The aforementioned hondling gene appears later than that for the type of intelligence that gets one into a good medical or law school. One of the community's major philanthropists jokes that he made a fortune in real estate only because he didn't do well enough on the exam to become a New York City school teacher, like his more studious friends from yeshiva. Many successful businessmen are remembered from their yeshiva days chiefly as the one who ran the laundry-machine concession.

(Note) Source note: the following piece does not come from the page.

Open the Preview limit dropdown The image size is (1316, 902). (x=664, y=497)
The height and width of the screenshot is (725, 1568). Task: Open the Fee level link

Because few of them grew up being praised as the next Rabbi Akiva Eiger, successful businessmen rarely view their success as something coming to them as a matter of right. Not so those who always got the best grades. The praise showered upon them in their early years leads them to forget that academic intelligence is also a gift from Hashem, not something they earned.
The late Harvard philosopher Robert Nozick developed an entire theory about why intellectuals hate capitalism. He speculated that they grow used to teachers' praise in their youth, and resent a system that apportions reward according to different criteria than those for praising kids in school. "Why are my stupid clients so much richer than I?" was the most frequently discussed topic in my old law firm.
On second thought, the respect for so many of the entrepreneurs I know derives not from the fact that they can do something I can't – that would be true of most skills – but from the fact that they have used their business acumen to both make themselves better people and to help those less fortunate.